Ивашек, выбрось сожрать чего-нибудь, — зашептал Кобзиков. — С утра ни буханочки во рту не было.
За дверью послышались сонные голоса: «Где?..», «Под столом… хлеб в шкафу»; потом, очевидно, Вацлаву что-то сунули в руки, потому что в желудке у ветврача заурчало совсем громко.
— Щи. Пахнут, как из пушки. Будешь?
Я встал с кровати, и мы принялись уписывать вкуснейший борщ. Когда ложки стали доставать дно, заворочался Ким.
— Или мне это снится, или тут действительно что-то едят, — сказал он хриплым спросонья голосом.
— Тебе снится, — уверил Кобзиков.
— Это нечестно. Люди спят, а они объедаются.
Подумаешь, несчастного гусишку слопали, — буркнул Вацлав.
Ким приподнялся на локте:
— Какого гусишку?
— Обыкновенного. С лапками и печенкой.
— Врешь.
— Фарш только неважный оказался: каша пшенная, а я люблю рисовую.
— Но это же черт знает что! — расстроился Ким.
— Перестань, — сказал я Вацлаву. — Дался тебе этот гусь.
— Ничего с собой не могу поделать, — вздохнул Кобзиков. — Стоит перед глазами, сволочь, и все. Сбоку румяная корочка, а на спине петрушка.
— Ну, хватит! — разозлился я, чувствуя, как рот стал наполняться слюной. — Это уже начинает надоедать.
— Гусь никогда не надоест, особенно если его приготовить умело. Положить лаврового листика, перчика…
— Кончай, — прохрипел я, — иначе за последствия не отвечаю!

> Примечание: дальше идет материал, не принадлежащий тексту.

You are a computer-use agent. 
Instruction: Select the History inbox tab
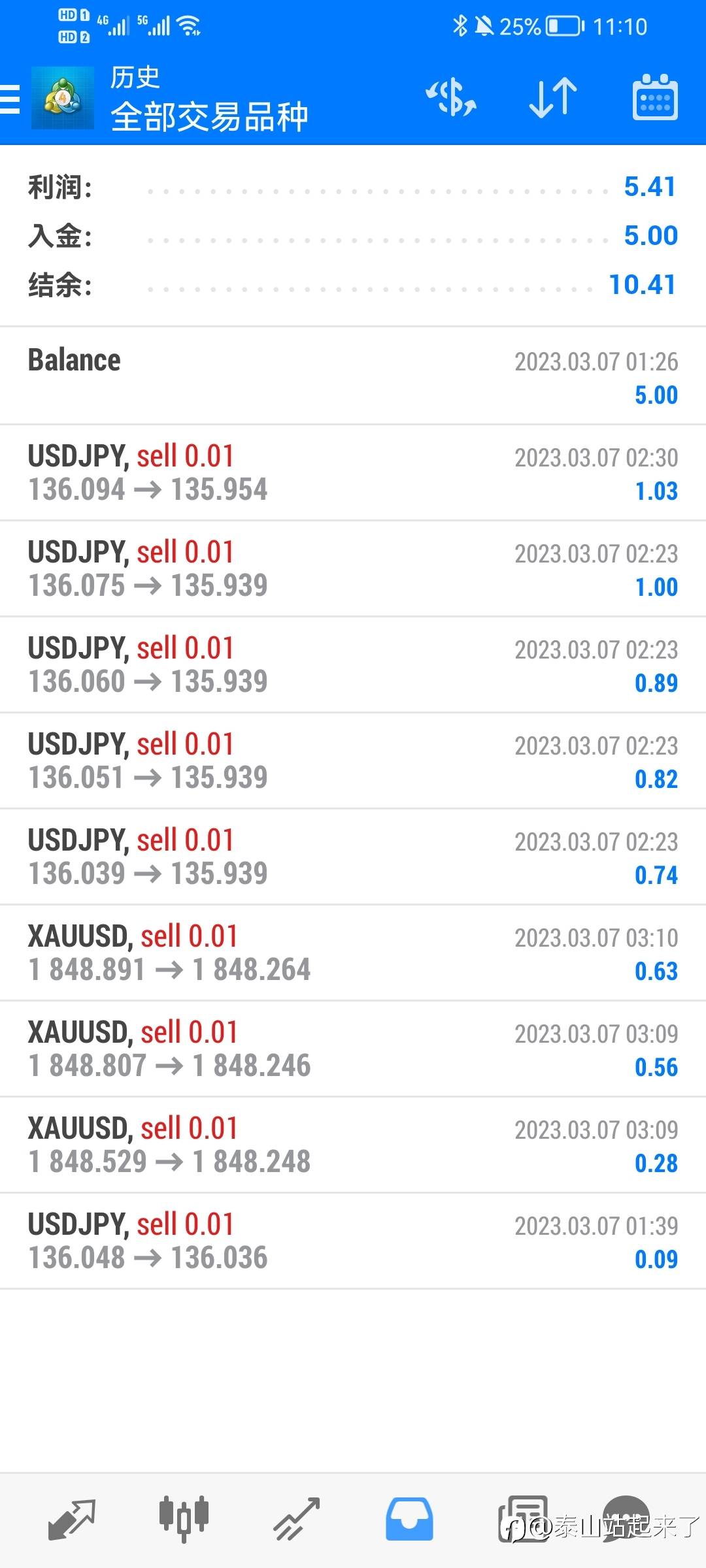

Мы разошлись по своим кроватям. В комнате было тихо, только в углу заливался сверчок да под потолком звенели комары. Мы лежали и думали о гусе. Неожиданно Вацлав стал одеваться.

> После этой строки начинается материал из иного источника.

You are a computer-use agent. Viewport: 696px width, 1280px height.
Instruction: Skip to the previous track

— Идиоты, — пробормотал он. — Сидим и дразним друг друга, а под боком петух.
— Где? — спросили мы с Кимом в один голос.
— Петух Егорыча! Чем он хуже гуся?
— Но это нехорошо, — заколебался я, хотя искушение было велико, — и потом он же не жареный.

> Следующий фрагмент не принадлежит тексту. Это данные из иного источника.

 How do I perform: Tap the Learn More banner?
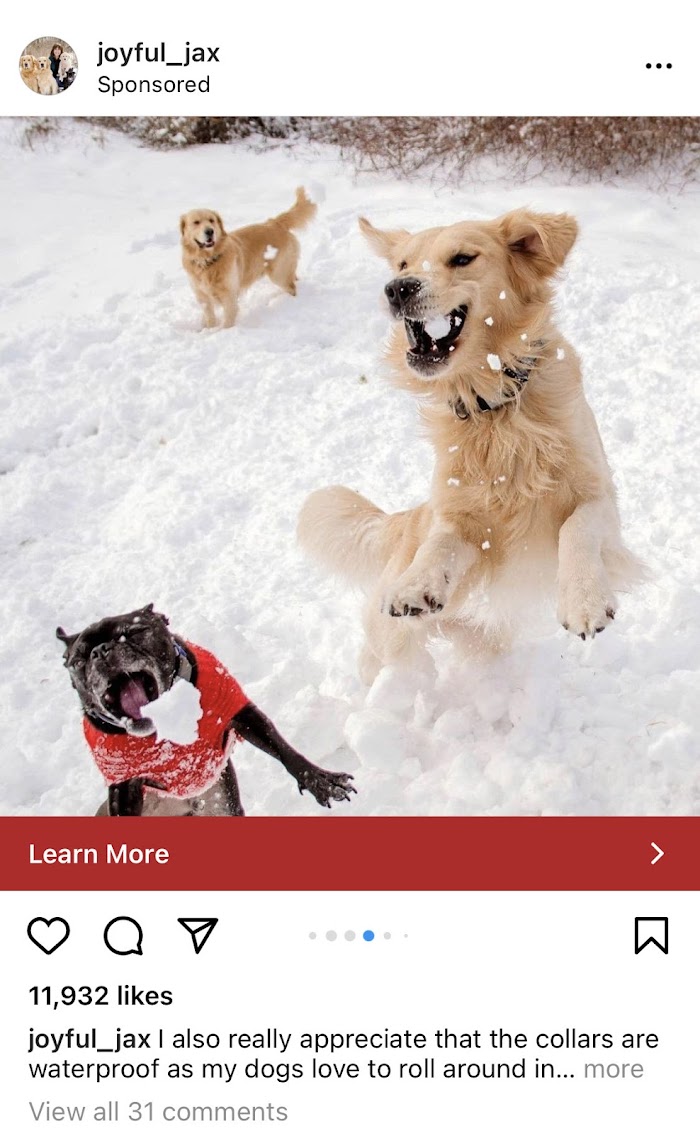tap(350, 853)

— Зажарим. Сделаем доброе дело. Вчера он мне ногу проклевал до кости. Этот хищник скоро нас со света сживет.
Пока мы пересекали двор, меня мучили угрызения совести. С одной стороны, это очень смахивало на воровство, с другой — данный случай можно было рассматривать как уничтожение хищника, опасного для общества.